Meslek, etnik, siyasal gruplara yapılan saldırılarda manevi tazminata hükmedilip hükmedilemeyeceği tartışılmıştır. İfade doğrudan kişilere yönelik olmadığı için herkesin tazminat istemesi mümkün değildir. Ancak küçük bir grubun her bir üyesini hedef alan bir saldırı varsa o grubun her bir ferdinin tazminat davası açmaya hakkı vardır.
TBK md.82/f.2 uyarınca hakim, gerekçe göstererek bir miktar paraya ek olarak veya bir miktar para yerine başka bir giderim usulüne karar verebilir. Yani hakim, taleple bağlı değildir. Uygulamada çoğunlukla bir miktar paranın ödenmesine karar verilmektedir.
Davacı, Davalı ve İspat Yükü
Manevi tazminat davasını açmaya yetkili kişi saldırıdan zarar görendir. Bu kişi, saldırıda bulunana ve TMK md.25’teki şartların gerçekleşmesi halinde saldırıda bulunanın mirasçılarına dava açar.

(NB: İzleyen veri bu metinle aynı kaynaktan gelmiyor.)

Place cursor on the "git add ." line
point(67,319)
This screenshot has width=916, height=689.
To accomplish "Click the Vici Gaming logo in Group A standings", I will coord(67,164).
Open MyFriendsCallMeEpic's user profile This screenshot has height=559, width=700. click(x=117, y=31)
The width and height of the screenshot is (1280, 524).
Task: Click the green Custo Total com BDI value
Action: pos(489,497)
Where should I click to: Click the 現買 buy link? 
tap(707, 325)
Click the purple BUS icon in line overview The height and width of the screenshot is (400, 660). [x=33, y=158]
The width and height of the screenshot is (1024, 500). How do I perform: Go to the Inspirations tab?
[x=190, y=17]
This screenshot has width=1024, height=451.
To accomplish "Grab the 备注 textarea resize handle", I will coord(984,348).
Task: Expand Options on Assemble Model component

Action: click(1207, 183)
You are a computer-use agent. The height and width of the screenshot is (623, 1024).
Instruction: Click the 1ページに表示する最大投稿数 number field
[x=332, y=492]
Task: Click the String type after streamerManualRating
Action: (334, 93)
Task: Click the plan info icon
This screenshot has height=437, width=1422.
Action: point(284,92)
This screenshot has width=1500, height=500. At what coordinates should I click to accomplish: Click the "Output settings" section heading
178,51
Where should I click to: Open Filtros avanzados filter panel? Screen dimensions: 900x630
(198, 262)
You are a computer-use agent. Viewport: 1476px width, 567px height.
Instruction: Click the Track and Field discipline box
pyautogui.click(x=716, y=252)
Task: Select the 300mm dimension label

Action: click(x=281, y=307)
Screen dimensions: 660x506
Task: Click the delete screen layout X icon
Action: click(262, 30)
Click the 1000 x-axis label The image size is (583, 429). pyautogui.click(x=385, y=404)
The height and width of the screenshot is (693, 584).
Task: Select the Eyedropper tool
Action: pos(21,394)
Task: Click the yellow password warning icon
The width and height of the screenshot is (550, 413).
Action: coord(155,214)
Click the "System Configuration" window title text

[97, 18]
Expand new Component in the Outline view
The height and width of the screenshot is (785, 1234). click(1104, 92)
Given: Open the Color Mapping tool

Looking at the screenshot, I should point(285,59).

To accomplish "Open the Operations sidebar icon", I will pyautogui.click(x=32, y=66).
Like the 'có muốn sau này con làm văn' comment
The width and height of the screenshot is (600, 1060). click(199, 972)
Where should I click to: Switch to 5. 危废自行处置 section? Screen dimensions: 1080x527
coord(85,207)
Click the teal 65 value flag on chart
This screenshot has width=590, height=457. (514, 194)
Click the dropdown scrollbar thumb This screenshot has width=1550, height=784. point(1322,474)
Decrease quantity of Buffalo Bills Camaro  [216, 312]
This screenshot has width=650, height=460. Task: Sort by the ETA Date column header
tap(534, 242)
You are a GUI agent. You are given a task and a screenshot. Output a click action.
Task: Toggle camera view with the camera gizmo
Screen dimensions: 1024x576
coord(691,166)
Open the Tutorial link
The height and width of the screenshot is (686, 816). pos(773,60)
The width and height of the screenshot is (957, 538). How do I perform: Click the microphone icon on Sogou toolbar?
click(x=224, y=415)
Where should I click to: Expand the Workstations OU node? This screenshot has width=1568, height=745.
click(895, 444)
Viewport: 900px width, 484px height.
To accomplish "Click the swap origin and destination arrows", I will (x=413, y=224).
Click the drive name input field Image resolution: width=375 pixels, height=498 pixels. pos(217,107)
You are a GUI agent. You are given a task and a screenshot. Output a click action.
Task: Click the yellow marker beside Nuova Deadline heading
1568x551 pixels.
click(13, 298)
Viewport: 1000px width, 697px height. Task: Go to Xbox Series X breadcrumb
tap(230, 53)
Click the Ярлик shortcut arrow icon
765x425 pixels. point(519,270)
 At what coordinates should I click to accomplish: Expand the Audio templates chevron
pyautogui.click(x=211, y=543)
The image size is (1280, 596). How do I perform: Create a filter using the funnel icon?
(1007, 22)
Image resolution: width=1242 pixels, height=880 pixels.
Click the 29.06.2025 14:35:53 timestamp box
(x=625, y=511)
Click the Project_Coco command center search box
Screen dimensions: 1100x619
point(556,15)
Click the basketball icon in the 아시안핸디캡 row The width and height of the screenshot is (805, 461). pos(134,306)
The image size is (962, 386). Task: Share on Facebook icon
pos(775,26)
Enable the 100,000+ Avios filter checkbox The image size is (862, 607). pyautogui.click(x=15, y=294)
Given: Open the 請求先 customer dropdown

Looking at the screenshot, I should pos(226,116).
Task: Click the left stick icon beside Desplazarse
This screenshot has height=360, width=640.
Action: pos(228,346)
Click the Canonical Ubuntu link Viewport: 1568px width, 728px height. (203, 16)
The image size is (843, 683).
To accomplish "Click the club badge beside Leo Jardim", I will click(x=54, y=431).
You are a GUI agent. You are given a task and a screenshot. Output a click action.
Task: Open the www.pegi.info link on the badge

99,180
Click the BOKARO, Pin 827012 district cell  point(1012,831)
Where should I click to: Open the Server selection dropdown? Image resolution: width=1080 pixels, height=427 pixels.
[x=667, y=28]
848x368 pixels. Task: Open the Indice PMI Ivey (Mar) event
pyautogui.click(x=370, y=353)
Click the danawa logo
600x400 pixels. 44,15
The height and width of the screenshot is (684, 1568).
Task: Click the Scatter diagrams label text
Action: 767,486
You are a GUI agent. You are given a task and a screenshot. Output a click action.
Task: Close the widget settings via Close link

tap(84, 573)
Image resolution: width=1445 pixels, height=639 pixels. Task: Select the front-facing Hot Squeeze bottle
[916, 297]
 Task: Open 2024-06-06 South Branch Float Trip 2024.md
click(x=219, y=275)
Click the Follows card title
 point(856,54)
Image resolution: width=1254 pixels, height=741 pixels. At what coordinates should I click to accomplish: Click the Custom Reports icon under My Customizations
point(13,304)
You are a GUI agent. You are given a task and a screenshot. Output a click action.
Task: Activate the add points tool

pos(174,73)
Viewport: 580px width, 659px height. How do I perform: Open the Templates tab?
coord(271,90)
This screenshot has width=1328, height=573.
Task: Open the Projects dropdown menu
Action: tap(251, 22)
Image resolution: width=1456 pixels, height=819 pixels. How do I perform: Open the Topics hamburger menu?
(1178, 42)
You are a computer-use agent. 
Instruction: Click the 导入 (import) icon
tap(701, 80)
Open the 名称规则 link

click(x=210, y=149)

Davacı, gördüğü zararı ve saldırının hukuka aykırılığını ispat etmekle yükümlüdür.
Zamanaşımı
Zamanaşımı, fiilin öğrenildiği tarihten itibaren iki yıl ve her halde 10 yıldır. İstisna olarak, haksız fiil bir suç teşkil ediyorsa, TCK’da o suça ilişkin daha uzun bir zamanaşımı süresi öngörülmesi halinde hukuk mahkemesinde açılacak dava da TCK’daki zamanaşımı süresine tabi olacaktır. İlgili zamanaşımı süreleri TCK’nın 66. maddesinde sayılmıştır.
Ceza zamanaşımının uygulanması için o fiil hakkında kovuşturulma yapılması veya hüküm giymesi önemli değildir. Ceza zamanaşımının hukuk davasına etkisi yalnızca haksız fiili gerçekleştiren kişi açısından uygulama alanı bulur. Aynı olayda başkalarının sorumlulukları varsa o kişiler için yine iki yıl ve on yıllık zamanaşımları geçerli olacaktır.